Textauszug
=======

Häfte des Lebens
Boah, wie bin ich doch wieder einmal umso mehr ernüchtert...
Hallo werter MausS -
wenn ich das Wort 'nüchtern' lese oder höre, fällt mir immer Hölderlin ein. Ich zitiere ihn für Dich ganz unten.
Hoffen auf eine weitere Verlängerung des jetzt schon bereits unsäglich verlängerten?
Hoffen ist nur die Hälfte. Tun, also verlängern, ist die andere Hälfte.
Es reicht doch schon, dass die sich jetzt gerade bildende neue multipolare Weltordnung bereits zu spät kommt, und, historisch betrachtet, lediglich eine Herde toter Pferde mittels Anabolika noch einmal zum Aufstehen bewegen will.
Die 'multipolare Weltordnung' ist nur ein müder Traum, der auf gelangweilten Foren wie hier sowie in Valdei-Clubs seniler Politiker (und Möchtegern-Politiker) geträumt wird. Opium für das Volk.
Wobei ich denen diese Spielverlängerung ja wirklich gönne.
Aber es geht für sie um eine Zeitspanne von lediglich einer bis eineinhalb Generationen.
Oder nichtmal einer halben.
Dann war es das auch für sie, sie enden genau da, wo wir "westlichen Kulturträger" uns jetzt bereits befinden.
Oh, es ist für uns noch nicht vorbei. Und das Ende wird dick sein.
Oder habe ich da was verpasst, könnten diese 'Untoten' kraft Austricksung des debitistischen Ablaufs dann tatsächlich weiterexistieren?
Den debitistischen Ablauf gibt es nicht und wird es niemals geben. Also muss man ihn auch gar nicht erst austricksen. Und ja, der Mensch und die Menschheit und viele Menschen werden nicht nur 'weiterexistieren' - sondern werden dann, DANACH, erst richtig anfangen zu leben. Eine Zeit lang. Nichts ist ewig. Außer der 'Transzendenz'.

=======

Datenzeilen
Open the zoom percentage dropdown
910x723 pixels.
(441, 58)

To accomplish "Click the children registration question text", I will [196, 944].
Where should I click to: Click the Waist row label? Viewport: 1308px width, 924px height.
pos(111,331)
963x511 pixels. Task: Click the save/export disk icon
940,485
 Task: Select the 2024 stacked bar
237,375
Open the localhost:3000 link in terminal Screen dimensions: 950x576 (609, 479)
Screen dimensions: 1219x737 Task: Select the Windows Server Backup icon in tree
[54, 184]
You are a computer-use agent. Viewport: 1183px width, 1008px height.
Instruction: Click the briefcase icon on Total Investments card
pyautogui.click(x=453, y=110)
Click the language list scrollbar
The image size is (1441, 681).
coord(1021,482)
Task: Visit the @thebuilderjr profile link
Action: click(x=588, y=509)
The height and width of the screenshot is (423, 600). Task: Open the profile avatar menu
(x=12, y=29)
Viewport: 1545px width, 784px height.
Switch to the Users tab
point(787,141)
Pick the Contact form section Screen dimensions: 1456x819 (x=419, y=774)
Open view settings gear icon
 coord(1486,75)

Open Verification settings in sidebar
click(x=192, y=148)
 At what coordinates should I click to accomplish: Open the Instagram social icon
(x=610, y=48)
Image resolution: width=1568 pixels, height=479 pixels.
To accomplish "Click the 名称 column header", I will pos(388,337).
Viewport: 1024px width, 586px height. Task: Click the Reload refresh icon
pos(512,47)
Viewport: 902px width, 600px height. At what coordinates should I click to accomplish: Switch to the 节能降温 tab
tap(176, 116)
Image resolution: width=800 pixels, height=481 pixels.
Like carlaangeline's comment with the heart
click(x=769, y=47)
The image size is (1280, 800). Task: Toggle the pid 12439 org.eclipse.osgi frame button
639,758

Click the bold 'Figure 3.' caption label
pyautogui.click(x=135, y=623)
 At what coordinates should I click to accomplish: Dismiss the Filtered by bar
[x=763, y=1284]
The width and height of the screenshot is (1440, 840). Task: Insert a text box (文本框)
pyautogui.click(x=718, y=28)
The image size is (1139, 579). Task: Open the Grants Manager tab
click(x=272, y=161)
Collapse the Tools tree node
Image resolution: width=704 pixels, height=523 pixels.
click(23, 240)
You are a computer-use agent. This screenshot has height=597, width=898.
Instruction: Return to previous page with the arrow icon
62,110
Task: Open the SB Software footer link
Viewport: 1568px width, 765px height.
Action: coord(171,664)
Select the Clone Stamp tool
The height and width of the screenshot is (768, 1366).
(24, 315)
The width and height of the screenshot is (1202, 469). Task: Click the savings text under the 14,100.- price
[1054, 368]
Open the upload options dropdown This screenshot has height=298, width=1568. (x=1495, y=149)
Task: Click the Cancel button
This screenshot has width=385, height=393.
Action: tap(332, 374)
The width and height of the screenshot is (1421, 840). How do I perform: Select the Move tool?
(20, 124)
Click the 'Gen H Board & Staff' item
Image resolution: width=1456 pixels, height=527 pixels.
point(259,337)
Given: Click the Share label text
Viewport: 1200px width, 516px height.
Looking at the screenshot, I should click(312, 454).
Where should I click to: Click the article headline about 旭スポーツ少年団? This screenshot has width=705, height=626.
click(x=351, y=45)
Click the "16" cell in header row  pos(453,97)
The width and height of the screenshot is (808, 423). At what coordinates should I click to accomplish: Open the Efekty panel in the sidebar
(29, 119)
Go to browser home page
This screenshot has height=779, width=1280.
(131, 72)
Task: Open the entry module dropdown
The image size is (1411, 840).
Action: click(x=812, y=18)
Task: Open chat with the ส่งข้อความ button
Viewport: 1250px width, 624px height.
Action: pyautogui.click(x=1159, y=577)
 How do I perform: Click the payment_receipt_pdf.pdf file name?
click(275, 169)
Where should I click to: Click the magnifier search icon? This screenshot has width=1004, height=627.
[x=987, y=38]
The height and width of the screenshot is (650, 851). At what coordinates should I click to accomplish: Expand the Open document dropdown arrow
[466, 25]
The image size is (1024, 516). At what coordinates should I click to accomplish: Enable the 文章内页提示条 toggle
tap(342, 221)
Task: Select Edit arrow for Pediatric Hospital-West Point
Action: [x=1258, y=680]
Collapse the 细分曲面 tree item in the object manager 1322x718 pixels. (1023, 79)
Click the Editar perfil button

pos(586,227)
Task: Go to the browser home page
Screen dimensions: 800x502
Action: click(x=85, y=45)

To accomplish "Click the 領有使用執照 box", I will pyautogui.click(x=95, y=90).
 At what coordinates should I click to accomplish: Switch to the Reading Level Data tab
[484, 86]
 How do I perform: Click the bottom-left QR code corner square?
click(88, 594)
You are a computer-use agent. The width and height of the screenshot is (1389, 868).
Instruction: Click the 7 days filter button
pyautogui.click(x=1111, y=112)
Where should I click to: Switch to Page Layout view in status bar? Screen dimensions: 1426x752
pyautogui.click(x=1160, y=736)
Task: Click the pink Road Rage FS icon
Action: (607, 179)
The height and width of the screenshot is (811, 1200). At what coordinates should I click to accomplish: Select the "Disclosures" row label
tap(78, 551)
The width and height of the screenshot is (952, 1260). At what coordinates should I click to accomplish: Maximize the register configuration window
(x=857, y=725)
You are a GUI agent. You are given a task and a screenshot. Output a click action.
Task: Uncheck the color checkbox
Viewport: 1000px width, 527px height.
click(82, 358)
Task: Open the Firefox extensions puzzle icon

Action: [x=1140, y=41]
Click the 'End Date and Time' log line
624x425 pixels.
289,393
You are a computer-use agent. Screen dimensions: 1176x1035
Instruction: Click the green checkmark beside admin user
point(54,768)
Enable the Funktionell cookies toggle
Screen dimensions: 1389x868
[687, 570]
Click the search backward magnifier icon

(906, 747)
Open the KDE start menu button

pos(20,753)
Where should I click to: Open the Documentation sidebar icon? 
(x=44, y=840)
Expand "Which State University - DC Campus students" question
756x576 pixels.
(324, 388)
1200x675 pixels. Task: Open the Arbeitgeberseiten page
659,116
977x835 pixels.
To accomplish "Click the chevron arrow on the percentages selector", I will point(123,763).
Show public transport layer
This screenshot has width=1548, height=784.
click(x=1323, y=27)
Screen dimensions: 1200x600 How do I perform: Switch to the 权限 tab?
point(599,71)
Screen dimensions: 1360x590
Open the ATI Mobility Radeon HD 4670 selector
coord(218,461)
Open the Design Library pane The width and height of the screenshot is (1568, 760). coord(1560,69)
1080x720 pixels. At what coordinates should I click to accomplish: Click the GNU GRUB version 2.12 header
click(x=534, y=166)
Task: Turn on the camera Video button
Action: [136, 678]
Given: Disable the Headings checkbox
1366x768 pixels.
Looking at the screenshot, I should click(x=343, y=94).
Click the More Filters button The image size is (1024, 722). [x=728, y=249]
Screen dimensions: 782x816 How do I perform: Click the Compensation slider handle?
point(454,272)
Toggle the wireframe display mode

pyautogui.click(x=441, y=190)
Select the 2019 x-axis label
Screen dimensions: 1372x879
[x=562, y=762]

=======

Aufgaben
a) Fassen Sie den Forumsbeitrag in zwei Sätzen zusammen.
b) Prüfen Sie, ob die folgenden Aussagen mit dem Forumsbeitrag übereinstimmen, und belegen Sie jede Antwort (ja oder nein) mit den ausschlaggebenden Worten des Beitrags: (i) Beim Wort „nüchtern“ fällt der schreibenden Person Hölderlin ein. (ii) Hoffen allein genügt laut dem Beitrag. (iii) Dem Beitrag zufolge ist die Transzendenz ewig.
c) Schreiben Sie aus dem Forumsbeitrag den Abschnitt von „Hoffen auf eine“ bis einschließlich „für das Volk.“ wortgetreu ab.
Grundlage ist ausschließlich der Forumsbeitrag, nicht die Zeilen.

Schriftliche Antworten
a) Im Forumsbeitrag wird die sich bildende multipolare Weltordnung einerseits als verspätete Spielverlängerung von einer bis eineinhalb Generationen gesehen, andererseits als müder Traum und „Opium für das Volk“ abgetan. Zudem wird bestritten, dass es einen debitistischen Ablauf gibt, und erwartet, dass die Menschheit danach erst richtig anfangen wird zu leben, wenn auch nur eine Zeit lang.

b)
(i) Ja: „wenn ich das Wort 'nüchtern' lese oder höre, fällt mir immer Hölderlin ein“
(ii) Nein: „Hoffen ist nur die Hälfte.“
(iii) Ja: „Nichts ist ewig. Außer der 'Transzendenz'.“

c)
Hoffen auf eine weitere Verlängerung des jetzt schon bereits unsäglich verlängerten?
Hoffen ist nur die Hälfte. Tun, also verlängern, ist die andere Hälfte.
Es reicht doch schon, dass die sich jetzt gerade bildende neue multipolare Weltordnung bereits zu spät kommt, und, historisch betrachtet, lediglich eine Herde toter Pferde mittels Anabolika noch einmal zum Aufstehen bewegen will.
Die 'multipolare Weltordnung' ist nur ein müder Traum, der auf gelangweilten Foren wie hier sowie in Valdei-Clubs seniler Politiker (und Möchtegern-Politiker) geträumt wird. Opium für das Volk.